1. Government of Canada: Government of Canada to Work with Provinces, Territories, and Stakeholders to Develop a Clean Fuel Standard

Following British Columbia, the Government of Canada announced this week that it would develop and implement a “national clean fuels standard”, essentially a low carbon fuels standard (LCFS) for the country. The country currently has in place a Renewable Fuels Regulation, which requires 5% ethanol in gasoline (but in actuality is at 7% right now) and 2% renewable content in diesel fuel.

The government’s goal is to achieve annual reductions of 30 megatons (Mt) of GHG emissions by 2030, providing a significant contribution towards achieving Canada’s commitment of 30% emissions reduction below 2005 levels, by 2030. This reduction is like removing over 7 million vehicles from the roads for a year. The government will follow California’s lead and develop a performance-based standard that sets carbon intensity standards that are expected to foster low carbon fuels such as electricity, biogas, hydrogen, and renewable fuels.

Environment and Climate Change Canada will publish a discussion paper in February 2017 to help guide consultations consisting of meetings, workshops, and technical-working groups that will help inform the development of Canada’s clean fuel standard.

Keep watching this space: I don’t believe this is the last country to follow the LCFS path.

2. U.S. EPA: Robust Technical Analysis Supports Leaving Carbon Pollution Standards for Cars and Light Trucks in Place Through 2025, EPA Administrator Finds

The race is on to finalize the 2022-2025 fuel economy standards, which was expected to happen next year, but has clearly been sped up before President-Elect Trump takes office in January. Read more about it here.
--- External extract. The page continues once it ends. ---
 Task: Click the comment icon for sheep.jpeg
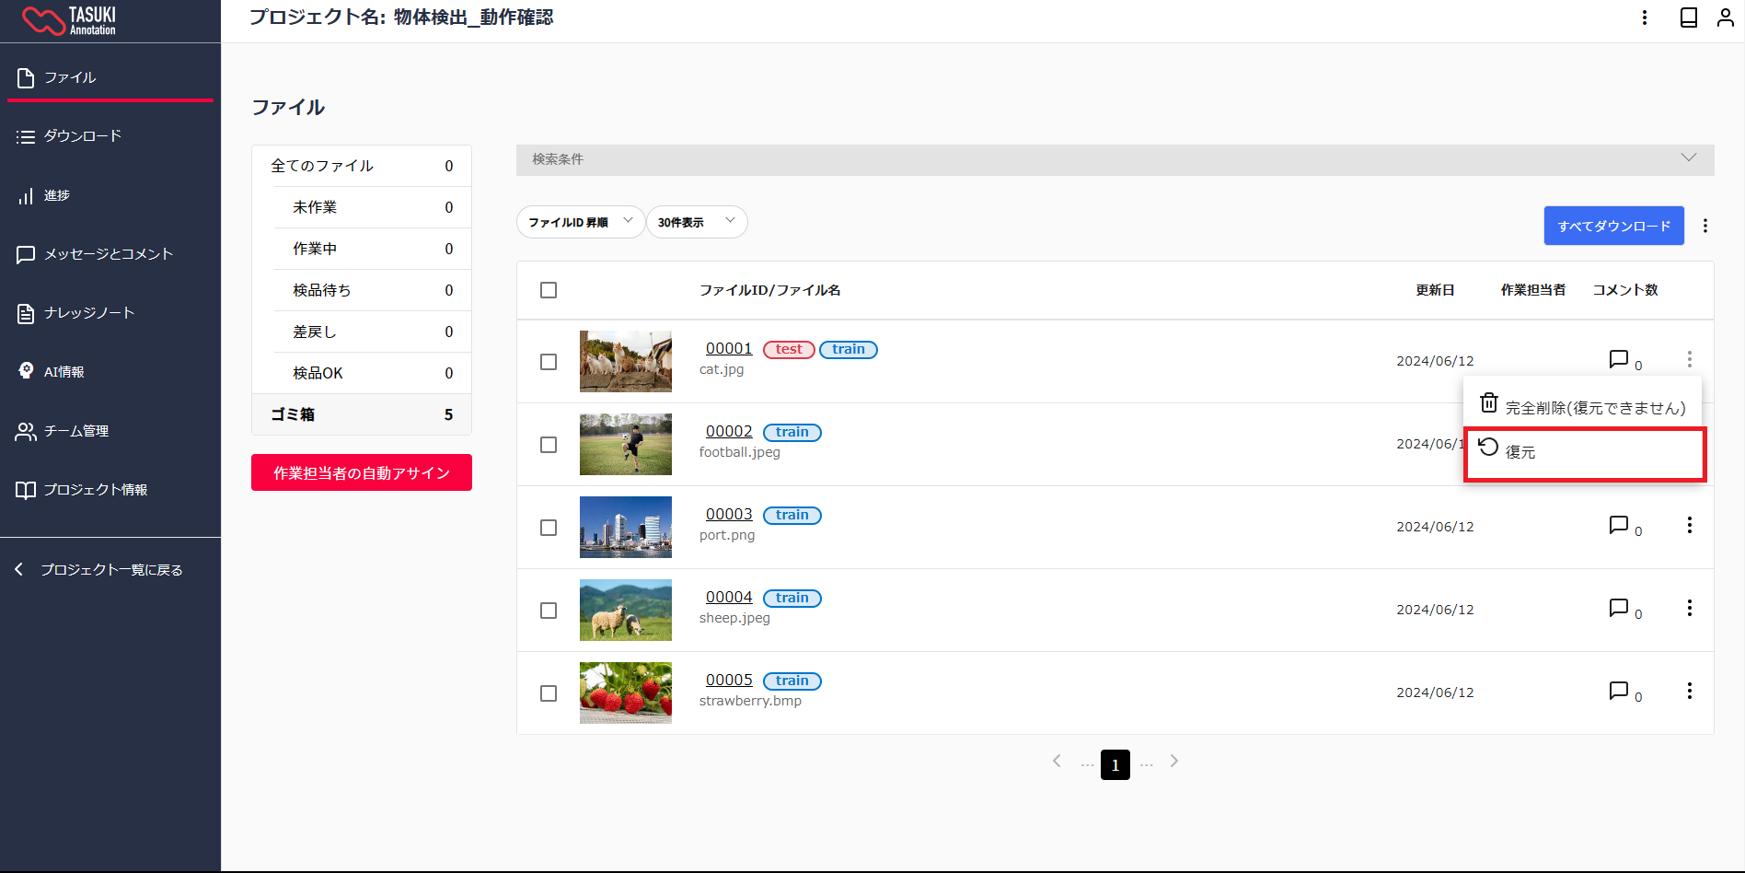coord(1619,608)
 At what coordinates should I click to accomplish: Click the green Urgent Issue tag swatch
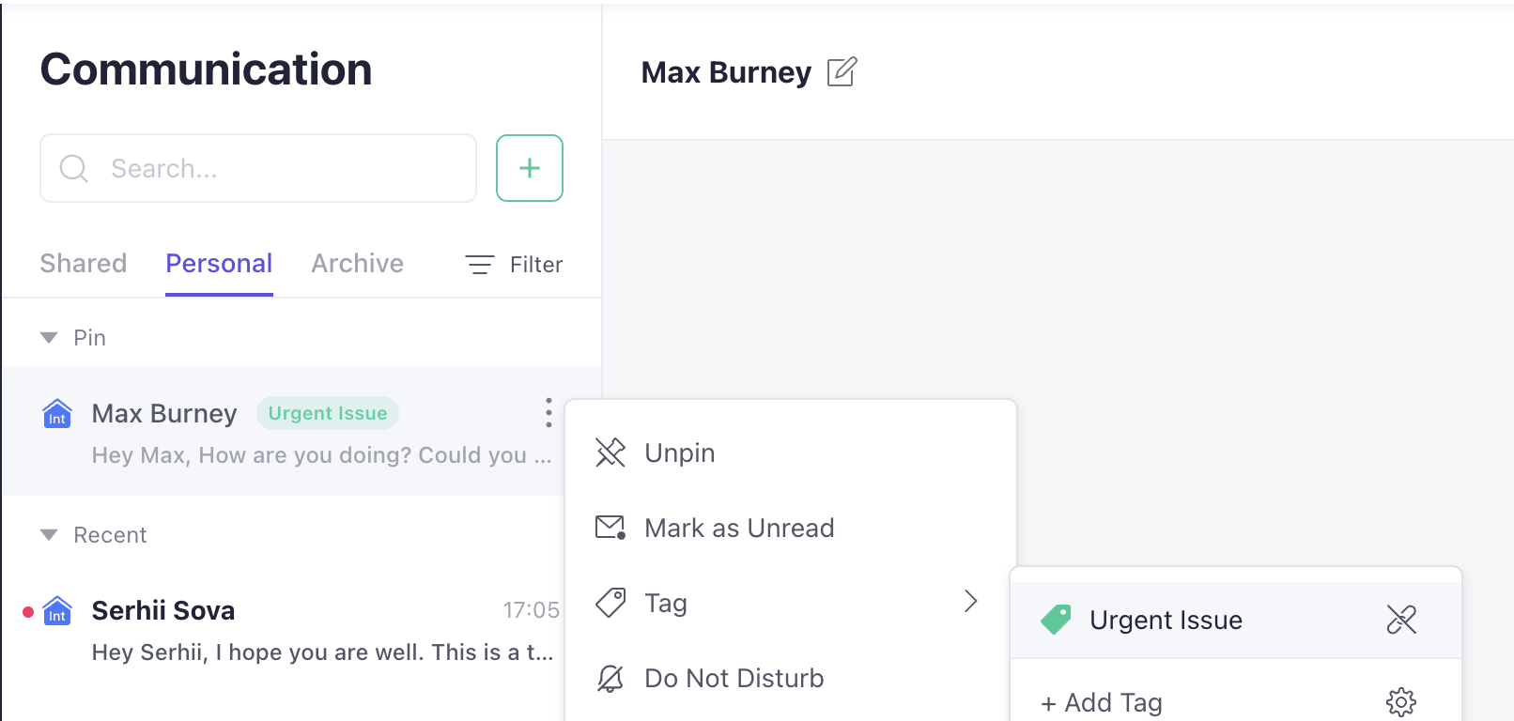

3. U.S. Government Accountability Office (GAO): Renewable Fuel Standard: Program Unlikely to Meet Its Targets for Reducing Greenhouse Gas Emissions

The GAO released a report this week finding it is “unlikely that the goals of the Renewable Fuel Standard (RFS)—reduce greenhouse gas emissions and expand the nation’s renewable fuels sector—will be met as envisioned because there is limited production of advanced biofuels to be blended into domestic transportation fuels and limited potential for expanded production by 2022.” Read more about it here.

4. European Commission DG Energy: Proposal for a Directive of the European Parliament and of the Council on the Promotion of the Use of Energy from Renewable Sources (Recast)

This week the European Commission released its draft revised regulation of the Renewable Energy Directive (RED) affecting biofuels and advanced biofuels/alternative fuels. Read more about it here.

5. China Dialogue: Electric Vehicles Gain Mainstream Momentum

This article details how EVs are becoming more and more mainstream in China, although not without challenges and difficulties, such as:

  • The number of people purchasing EVs are increasing between generous financial incentives and a limit that only allow a certain number of gasoline-powered vehicles which is done by lottery. A queing system with a quota, 51,000 this year, has been developed to award EV registrations. However, that quota has already been hit with a substantial waiting list for next year.
  • Enough charging stations. Beijing had 6,789 public charging stations at the end of 2015, second only to Guangdong, but most cities have far fewer. Beijing added 1,000 public charging stations in the first half of 2016, and total private charging stations reached 8,000.
  • Impact of burgeoning EV sales on the grid, which is not prepared to handle at this time the increasing numbers.